3.3.4 Long-circulating liposomes
Despite encouraging results with these `conventional' carrier systems, much
research has been devoted towards designing carriers with modified distribution
and new therapeutic applications. One major axis is the development of
sterically stabilized, or `Stealth
TM
', carriers which undergo greatly reduced
opsonization and uptake by the mononuclear phagocyte system and therefore
open up new perspectives for applications by the intravenous route. Secondly,
since internalization of colloidal carriers usually leads to the lysosomal compart-
ment, it may be necessary to modify the intracellular distribution of the carrier.
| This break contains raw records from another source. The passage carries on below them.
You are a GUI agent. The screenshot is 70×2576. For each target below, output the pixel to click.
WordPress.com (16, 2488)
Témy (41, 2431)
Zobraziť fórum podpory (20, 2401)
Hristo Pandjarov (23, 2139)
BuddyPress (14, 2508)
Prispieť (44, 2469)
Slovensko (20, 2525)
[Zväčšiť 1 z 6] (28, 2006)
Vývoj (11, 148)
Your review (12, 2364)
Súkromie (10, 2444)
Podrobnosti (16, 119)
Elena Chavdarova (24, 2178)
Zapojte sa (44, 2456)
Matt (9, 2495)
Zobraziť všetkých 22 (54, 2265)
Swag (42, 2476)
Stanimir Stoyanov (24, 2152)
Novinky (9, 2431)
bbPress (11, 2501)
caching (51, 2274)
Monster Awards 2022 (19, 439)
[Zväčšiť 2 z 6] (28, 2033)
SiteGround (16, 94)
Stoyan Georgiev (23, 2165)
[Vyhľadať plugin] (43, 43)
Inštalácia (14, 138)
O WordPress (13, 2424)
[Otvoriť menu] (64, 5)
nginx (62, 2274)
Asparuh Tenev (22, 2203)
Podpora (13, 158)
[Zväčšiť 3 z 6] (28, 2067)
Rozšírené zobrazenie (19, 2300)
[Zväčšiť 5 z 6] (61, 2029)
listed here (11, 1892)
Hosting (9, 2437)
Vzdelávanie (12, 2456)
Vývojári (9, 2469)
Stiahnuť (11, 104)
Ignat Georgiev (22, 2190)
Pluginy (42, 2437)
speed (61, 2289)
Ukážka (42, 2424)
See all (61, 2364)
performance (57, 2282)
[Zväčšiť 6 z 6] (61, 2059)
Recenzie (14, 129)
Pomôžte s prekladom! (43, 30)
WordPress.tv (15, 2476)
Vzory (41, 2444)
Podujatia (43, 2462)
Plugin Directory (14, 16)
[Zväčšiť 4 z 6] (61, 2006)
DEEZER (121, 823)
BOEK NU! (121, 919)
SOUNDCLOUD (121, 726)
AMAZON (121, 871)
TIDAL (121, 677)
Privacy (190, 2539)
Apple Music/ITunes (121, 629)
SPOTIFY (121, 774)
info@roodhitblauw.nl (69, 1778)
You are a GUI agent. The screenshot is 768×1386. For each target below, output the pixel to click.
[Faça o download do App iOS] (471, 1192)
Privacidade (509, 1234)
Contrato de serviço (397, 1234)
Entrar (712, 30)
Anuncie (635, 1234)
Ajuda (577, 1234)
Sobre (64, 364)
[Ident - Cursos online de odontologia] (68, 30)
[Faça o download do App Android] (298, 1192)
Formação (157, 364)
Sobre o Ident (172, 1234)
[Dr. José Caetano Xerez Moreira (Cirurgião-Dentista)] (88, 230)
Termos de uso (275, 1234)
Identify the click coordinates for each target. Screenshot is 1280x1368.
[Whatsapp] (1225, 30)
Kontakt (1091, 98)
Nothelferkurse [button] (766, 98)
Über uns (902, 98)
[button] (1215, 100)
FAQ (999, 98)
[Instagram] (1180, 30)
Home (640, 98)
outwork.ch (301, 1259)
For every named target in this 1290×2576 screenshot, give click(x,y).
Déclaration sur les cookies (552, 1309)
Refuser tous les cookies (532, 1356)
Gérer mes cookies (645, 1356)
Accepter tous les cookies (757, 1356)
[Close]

This is particularly true when the encapsulated drug is a nucleic acid. Delivery
systems are necessary for this type of molecule because they are susceptible to
nuclease-mediated degradation in the circulation and penetrate poorly through
membranes. However, they are also susceptible to nuclease attack within the
lysosomes and their site of action is either in the cytoplasm in the case of an
antisense or small interfering RNA strategy or in the nucleus in the case of gene
replacement or anti-gene therapy. Thus, systems have been developed which
either fuse with the plasma membrane or have a pH-sensitive configuration
which changes conformation in the lysosomes and allows escape of the
encapsulated material into the cytoplasm. Finally, the ultimate goal would be to
be able to direct the drug carrier system to a specific cell type; that is, to develop
a third-generation carrier.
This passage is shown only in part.